Under the market consolidation possible with interconnects, she said, "it's really one-stop shopping:" one call, one tape and one invoice. With one signal, the interconnect can also run a spot simultaneously throughout an entire market, she added.

"Enhanced picture quality" is just one of digital technology's benefits, she added.

NCC's implementation of EDI across more than 100 markets means that order entry and reconcilliation is faster, labor costs are reduced and paperwork is eventually eliminated, she added.

Democratic strategist White said he disliked watching one medium bash another. "The greatest thing about cable for us is the targeting," he said. However, he also emphasized, "Broadcast still works."

CAB research vice president Jonathan Sims told the conference audience of political strategists about some positive cable ratings trends.

He concluded on a diplomatic note: "Obviously, broadcast and cable are sharing the same television medium and it seems clear [from CAB's recall research so far] they are both very effective."

Citing Nielsen Media Research's homes-using-television data and adults 18-plus data in primetime for the 1999 final quarter through the 2000 first quarter, Sims said rising Internet-usage levels don't seem to be hurting overall TV viewership so far.

Since Internet households tend to be more upscale than the average, and thus view less TV, Web habits aren't eroding TV audiences.

Ad-supported network cable ratings are growing and eating away at the TV networks' audiences, he added.

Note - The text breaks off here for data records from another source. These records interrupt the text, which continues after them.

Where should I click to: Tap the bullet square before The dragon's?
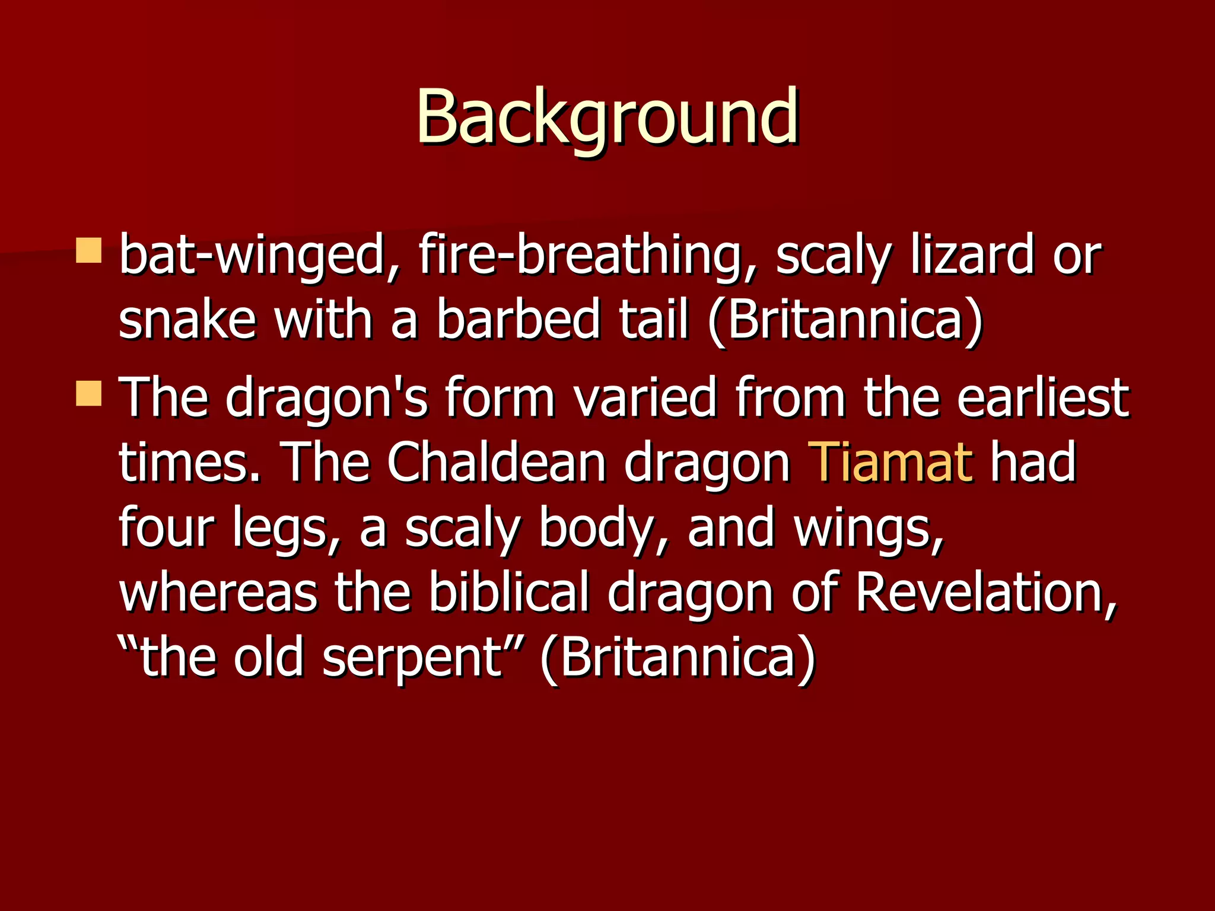coord(89,393)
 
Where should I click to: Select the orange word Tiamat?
coord(890,462)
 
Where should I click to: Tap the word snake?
coord(187,320)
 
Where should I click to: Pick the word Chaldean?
coord(496,462)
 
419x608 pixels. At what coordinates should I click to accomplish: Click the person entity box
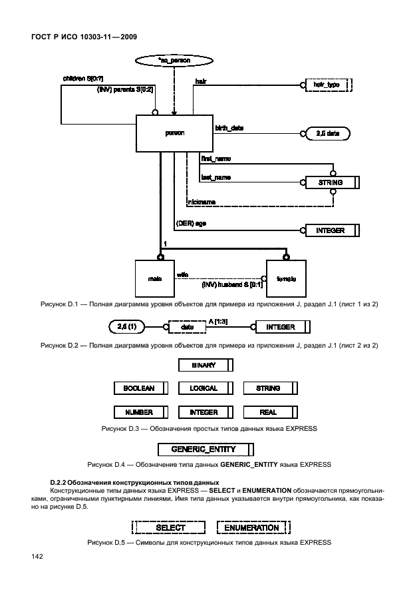[x=174, y=133]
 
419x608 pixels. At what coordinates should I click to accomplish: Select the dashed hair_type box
[x=327, y=85]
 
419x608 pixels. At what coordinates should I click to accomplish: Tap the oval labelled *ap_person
[x=175, y=61]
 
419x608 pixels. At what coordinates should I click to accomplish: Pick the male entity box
[x=155, y=278]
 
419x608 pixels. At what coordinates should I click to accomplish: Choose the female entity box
[x=287, y=278]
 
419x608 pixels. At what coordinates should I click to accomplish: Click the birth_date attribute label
[x=230, y=127]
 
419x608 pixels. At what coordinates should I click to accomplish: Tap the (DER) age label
[x=190, y=224]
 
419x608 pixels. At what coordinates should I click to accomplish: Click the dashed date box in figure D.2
[x=187, y=327]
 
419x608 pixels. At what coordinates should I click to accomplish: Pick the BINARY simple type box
[x=206, y=365]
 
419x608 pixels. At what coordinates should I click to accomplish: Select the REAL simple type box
[x=269, y=412]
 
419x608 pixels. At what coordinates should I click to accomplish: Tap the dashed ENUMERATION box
[x=253, y=527]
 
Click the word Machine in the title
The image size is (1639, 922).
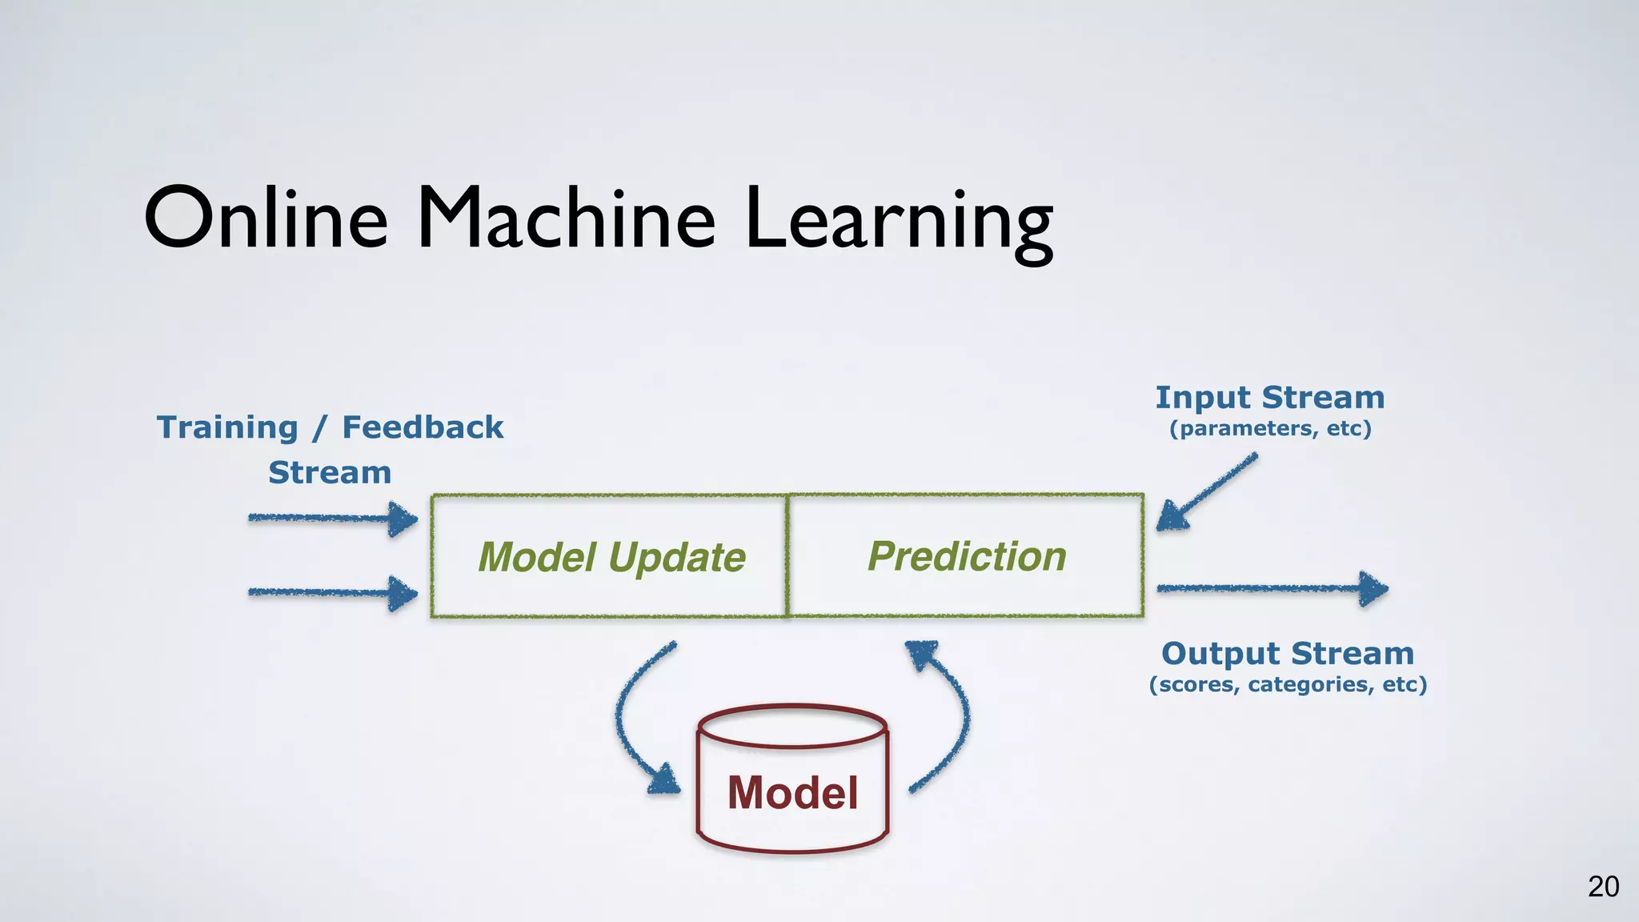point(566,218)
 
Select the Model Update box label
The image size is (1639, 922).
point(611,557)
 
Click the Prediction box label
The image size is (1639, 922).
point(967,556)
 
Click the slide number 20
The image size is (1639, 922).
point(1603,887)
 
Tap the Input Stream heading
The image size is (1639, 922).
point(1269,397)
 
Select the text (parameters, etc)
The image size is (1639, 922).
point(1270,428)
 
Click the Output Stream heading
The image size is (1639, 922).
point(1287,653)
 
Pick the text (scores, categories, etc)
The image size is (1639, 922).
point(1288,684)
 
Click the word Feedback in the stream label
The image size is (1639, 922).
point(423,427)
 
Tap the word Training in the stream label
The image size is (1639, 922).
point(227,427)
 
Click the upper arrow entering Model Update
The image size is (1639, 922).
point(332,519)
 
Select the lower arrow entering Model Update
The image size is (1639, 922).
point(332,593)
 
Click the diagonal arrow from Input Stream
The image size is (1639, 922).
point(1207,492)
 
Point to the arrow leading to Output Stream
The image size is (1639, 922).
point(1272,589)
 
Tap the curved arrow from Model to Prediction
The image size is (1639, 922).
point(952,712)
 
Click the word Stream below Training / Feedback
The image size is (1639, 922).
point(330,473)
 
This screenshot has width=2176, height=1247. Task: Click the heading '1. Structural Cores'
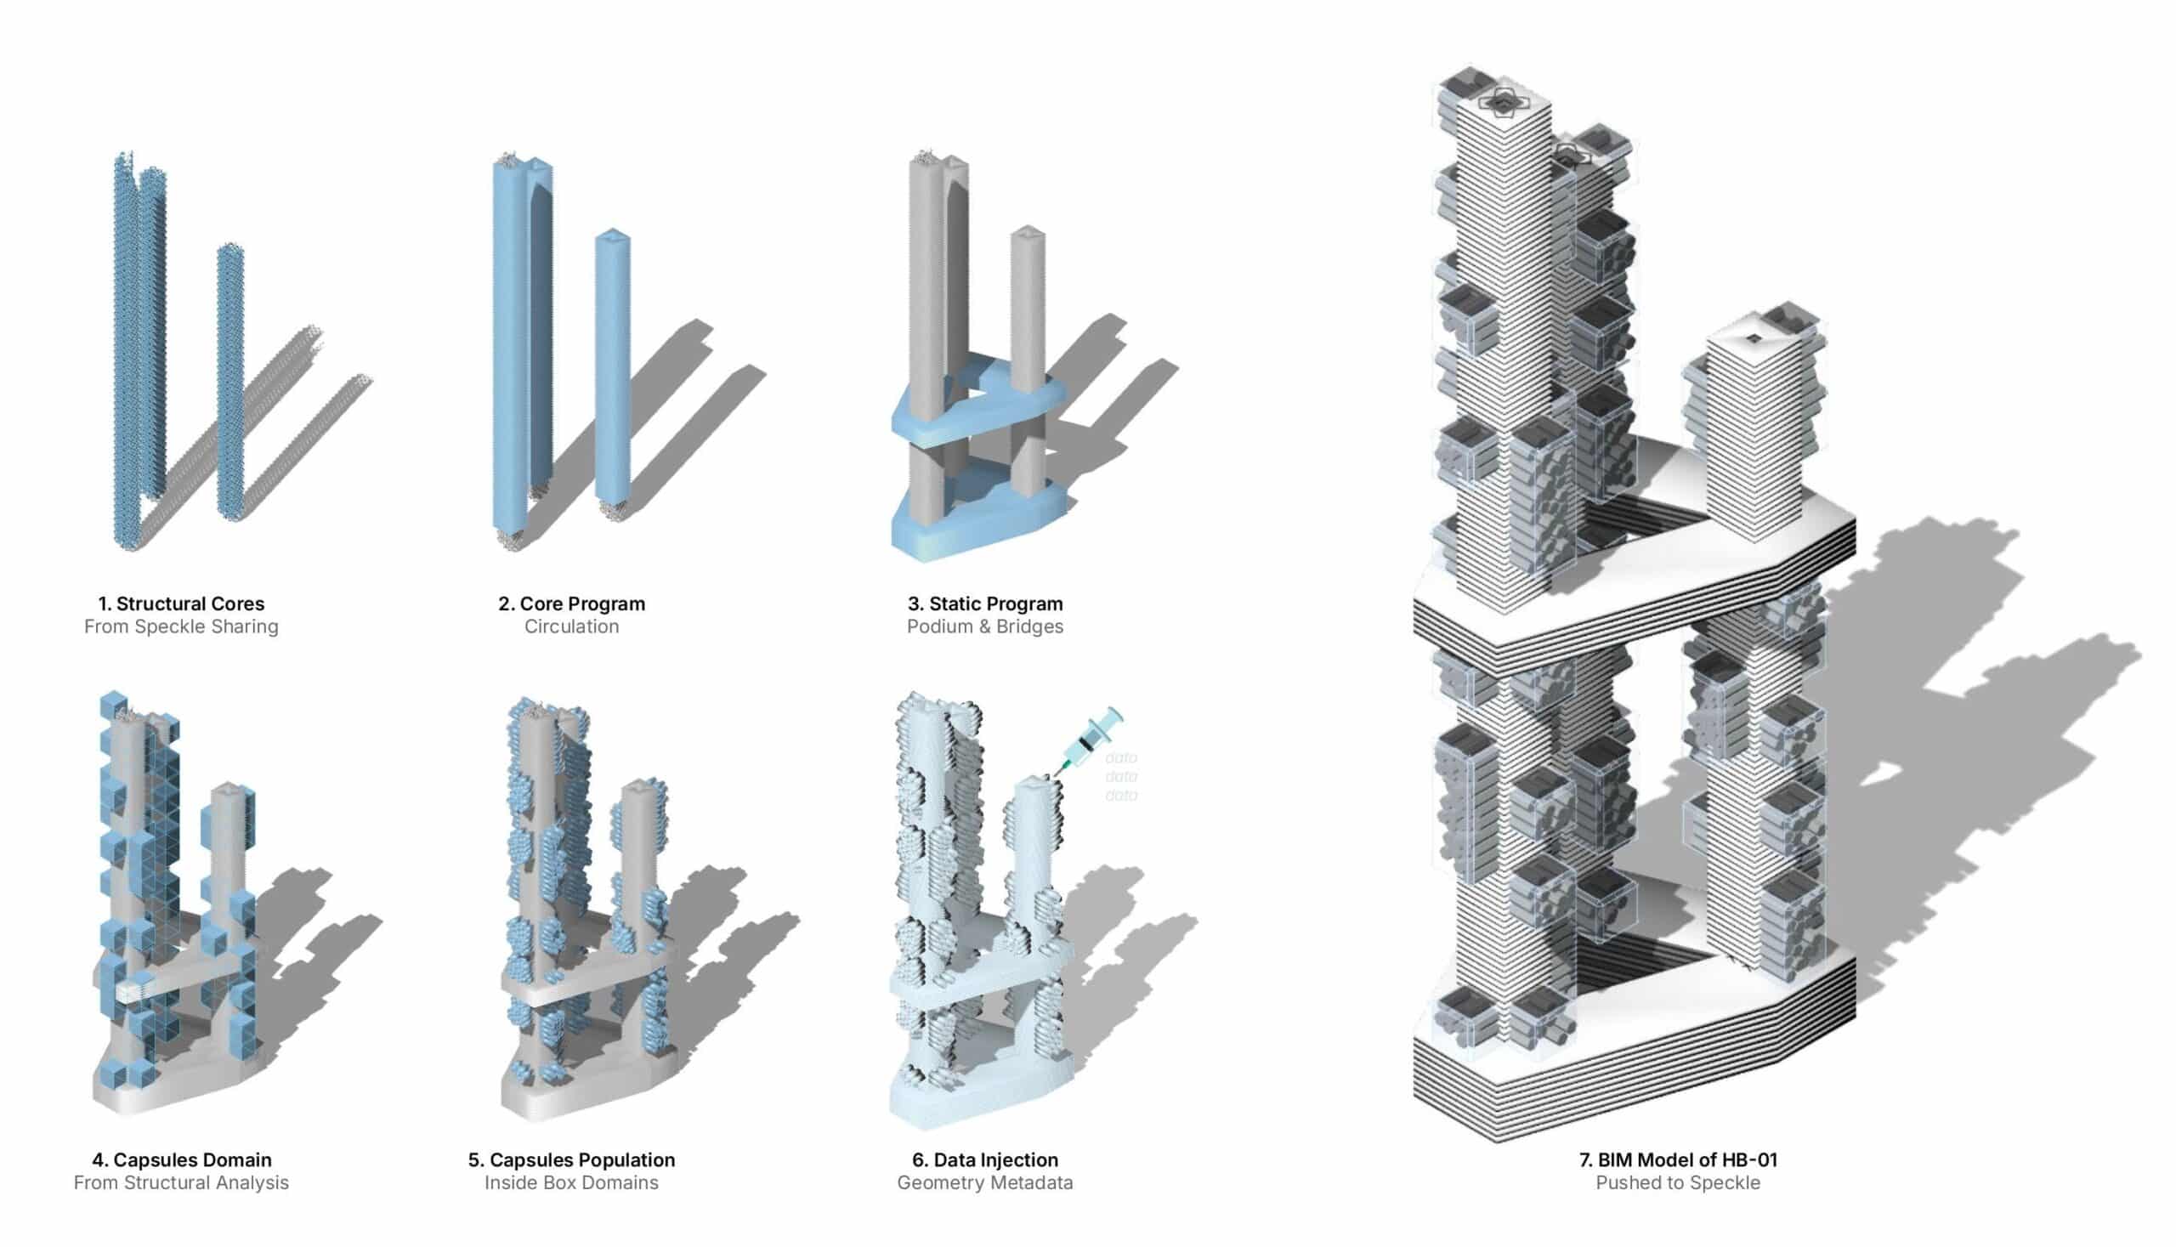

"The [downward] trends are the same" for the Big Three's evening newscasts, he said. Basic-network cable, which isn't limited to one half-hour slot each day, now accounts for 57 percent of all news-program viewership for total day among adults, he said.

Pointing to CAB's recent unaided ad-recall study, released in April, Sims said cable viewers' commercial recall levels are virtually the same as those of broadcast viewers. He also cited other portions of the study, which indicate that basic-cable viewers pay about as much attention to shows as broadcast viewers.

Simmons Market Research Bureau president Howard Shimmel and senior account manager Michael Levine told the political strategists that Simmons' qualitative data can break out those viewers who are likely campaign contributors-and which cable networks they prefer to watch.